The conditions displayed are undoubtedly hellish, and violence is almost omnipresent yet at no point is this violence ever stylised, glorified or glamourised. Never do we feel violence is an end in itself, as we do in films like Antichrist that seem to revel in violence for little more reason than creating a sense of shock amongst its audience. Hunger is a film far too mature to resort to depicting violence for violence’s sake.
McQueen attacks his subject matter with the sensibilities of an artist, not a polemicist. Hunger is a film remarkably detached from politics. When politics appear they are not engaged in a cheap argument, the only real purpose they serve is to attempt to try to understand how human beings can be made to inflict such suffering on one-another.
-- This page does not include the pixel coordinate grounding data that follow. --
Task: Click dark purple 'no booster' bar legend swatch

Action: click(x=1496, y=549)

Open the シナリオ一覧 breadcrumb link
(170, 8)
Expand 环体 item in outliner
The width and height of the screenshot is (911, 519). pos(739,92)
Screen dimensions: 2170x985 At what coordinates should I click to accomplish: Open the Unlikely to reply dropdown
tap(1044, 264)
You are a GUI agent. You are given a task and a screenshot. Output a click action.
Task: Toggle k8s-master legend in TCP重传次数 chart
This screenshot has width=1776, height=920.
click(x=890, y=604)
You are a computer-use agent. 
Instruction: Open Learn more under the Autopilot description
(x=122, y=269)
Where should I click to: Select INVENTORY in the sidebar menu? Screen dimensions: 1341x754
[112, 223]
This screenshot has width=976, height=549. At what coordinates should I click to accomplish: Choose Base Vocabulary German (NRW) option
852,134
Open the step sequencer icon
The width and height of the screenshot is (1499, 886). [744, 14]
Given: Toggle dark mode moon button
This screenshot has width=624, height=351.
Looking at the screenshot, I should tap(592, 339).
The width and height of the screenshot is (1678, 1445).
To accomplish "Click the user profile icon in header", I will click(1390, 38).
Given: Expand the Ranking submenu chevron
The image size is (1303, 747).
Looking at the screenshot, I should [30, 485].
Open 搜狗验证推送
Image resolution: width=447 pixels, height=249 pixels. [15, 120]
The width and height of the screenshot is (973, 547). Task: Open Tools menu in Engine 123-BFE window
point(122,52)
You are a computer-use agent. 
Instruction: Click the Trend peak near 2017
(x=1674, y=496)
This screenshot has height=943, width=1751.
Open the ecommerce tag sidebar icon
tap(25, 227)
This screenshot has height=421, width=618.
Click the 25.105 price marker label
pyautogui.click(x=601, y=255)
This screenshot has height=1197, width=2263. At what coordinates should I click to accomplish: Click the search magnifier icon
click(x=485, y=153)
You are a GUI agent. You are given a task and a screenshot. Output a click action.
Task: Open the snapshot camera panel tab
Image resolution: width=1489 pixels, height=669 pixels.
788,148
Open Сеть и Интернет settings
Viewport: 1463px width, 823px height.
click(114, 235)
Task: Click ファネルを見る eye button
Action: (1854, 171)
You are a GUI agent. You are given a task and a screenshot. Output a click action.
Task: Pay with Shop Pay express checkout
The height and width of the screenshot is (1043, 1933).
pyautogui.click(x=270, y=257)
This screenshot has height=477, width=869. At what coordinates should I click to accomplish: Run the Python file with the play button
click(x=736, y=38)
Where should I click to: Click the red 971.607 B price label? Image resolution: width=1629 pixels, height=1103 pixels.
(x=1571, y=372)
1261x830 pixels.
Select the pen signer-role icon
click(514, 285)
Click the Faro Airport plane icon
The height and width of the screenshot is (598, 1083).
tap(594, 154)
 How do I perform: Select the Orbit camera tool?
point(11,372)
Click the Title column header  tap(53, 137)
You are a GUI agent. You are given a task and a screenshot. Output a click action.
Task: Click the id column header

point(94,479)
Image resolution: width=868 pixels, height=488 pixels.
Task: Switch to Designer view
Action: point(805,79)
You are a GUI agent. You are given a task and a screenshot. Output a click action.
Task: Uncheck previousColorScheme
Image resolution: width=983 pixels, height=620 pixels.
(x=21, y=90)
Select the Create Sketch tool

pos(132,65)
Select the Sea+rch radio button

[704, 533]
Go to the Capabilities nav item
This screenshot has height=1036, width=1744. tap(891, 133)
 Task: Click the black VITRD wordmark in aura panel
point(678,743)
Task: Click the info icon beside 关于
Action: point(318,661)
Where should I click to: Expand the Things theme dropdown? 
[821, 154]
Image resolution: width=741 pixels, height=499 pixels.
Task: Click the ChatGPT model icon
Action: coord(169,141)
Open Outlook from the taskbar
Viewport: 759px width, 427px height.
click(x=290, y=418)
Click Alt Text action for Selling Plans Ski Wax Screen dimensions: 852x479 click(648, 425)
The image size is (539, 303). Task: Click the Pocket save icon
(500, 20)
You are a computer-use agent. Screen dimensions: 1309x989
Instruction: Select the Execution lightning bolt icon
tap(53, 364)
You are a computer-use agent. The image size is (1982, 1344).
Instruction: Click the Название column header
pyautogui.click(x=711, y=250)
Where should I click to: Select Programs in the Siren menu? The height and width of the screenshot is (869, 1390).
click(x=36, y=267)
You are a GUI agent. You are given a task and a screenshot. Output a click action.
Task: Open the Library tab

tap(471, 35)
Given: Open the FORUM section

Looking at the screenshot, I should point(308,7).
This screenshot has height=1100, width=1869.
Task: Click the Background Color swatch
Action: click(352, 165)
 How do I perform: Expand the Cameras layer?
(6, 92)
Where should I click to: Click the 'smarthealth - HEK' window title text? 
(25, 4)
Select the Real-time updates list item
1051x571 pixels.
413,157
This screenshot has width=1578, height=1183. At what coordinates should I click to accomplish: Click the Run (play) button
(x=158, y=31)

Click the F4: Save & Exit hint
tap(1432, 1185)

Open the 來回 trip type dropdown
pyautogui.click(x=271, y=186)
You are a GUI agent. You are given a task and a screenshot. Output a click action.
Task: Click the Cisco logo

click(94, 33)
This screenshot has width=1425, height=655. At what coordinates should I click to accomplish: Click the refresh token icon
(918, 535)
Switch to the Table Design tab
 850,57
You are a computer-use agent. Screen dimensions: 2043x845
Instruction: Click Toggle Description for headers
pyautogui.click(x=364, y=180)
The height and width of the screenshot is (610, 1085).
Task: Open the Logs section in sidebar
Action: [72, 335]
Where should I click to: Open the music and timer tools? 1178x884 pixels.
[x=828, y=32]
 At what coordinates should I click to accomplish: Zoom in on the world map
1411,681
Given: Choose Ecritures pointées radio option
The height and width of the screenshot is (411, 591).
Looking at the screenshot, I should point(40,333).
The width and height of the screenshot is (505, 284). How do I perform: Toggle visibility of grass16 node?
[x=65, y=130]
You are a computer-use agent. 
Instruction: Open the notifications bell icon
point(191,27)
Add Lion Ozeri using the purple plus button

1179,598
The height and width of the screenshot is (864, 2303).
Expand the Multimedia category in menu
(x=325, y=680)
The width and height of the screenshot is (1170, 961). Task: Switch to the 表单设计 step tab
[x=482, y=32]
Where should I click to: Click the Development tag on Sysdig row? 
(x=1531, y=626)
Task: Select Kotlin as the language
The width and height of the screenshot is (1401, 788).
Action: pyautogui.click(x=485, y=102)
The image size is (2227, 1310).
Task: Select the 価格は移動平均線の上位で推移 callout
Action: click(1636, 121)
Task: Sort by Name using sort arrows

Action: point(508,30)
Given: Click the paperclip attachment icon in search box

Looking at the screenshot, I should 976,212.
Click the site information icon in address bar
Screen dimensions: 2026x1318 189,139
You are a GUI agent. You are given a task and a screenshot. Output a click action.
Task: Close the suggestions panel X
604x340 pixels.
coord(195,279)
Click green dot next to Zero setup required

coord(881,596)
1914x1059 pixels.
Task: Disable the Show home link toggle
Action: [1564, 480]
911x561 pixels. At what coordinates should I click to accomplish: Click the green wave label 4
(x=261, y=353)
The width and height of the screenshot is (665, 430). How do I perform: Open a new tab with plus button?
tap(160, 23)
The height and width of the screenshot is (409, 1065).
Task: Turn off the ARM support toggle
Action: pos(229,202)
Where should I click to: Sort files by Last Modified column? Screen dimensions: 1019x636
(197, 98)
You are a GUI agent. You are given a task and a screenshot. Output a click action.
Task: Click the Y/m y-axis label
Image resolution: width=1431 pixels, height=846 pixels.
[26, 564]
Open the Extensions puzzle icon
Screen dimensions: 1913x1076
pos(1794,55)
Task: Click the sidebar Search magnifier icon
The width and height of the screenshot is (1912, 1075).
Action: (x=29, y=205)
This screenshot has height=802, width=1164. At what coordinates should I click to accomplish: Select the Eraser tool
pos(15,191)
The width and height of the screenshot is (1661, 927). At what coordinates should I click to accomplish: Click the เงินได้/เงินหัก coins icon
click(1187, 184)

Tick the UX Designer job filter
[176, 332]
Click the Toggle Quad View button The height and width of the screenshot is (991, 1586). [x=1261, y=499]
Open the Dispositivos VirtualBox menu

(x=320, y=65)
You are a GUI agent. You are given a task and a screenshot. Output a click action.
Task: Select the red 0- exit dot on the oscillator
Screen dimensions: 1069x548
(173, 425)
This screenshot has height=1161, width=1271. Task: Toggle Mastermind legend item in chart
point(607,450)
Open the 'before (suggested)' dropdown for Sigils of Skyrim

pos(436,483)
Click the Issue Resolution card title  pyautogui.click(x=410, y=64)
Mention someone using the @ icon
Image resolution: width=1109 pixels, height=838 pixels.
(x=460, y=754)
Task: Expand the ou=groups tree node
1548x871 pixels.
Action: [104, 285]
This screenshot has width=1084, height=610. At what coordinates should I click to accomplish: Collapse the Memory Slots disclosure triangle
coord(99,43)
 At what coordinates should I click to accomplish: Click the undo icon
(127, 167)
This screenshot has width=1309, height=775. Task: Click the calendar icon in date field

Politics aren’t what we remember from the film, what we remember are its human aspects. This is largely down to McQueen’s mastery in direction, and he produces in his cast some phenomenal performances. Michael Fassbender is truly incredible as Sands. The scene in which he justifies himself to a priest before beginning the hunger strike is one of the most intense ever committed to celluloid. It is all the more striking because all it comprises is one single tortuously long shot.
Hunger is an artfully crafted film thats technical aspects deserve high praise, yet, rightly, this never interferes with the telling of the story. McQueen distills a potentially explosive issue down into its human elements. This careful dissection of one of the darker moments of British history, and its dealing with such a sensitive topic shows a remarkable maturity that is hard to find anywhere else in cinema.
The film is an illustration of what film can achieve, and why we need British film; never could a film like this have been made anywhere else. It prompts a uncomfortable look at ourselves that would be almost impossible for an outsider. In order to understand who we are we need to be constantly engaging with ourselves and with our past, Hunger proves the most powerful tool we have to attempt this is British Film.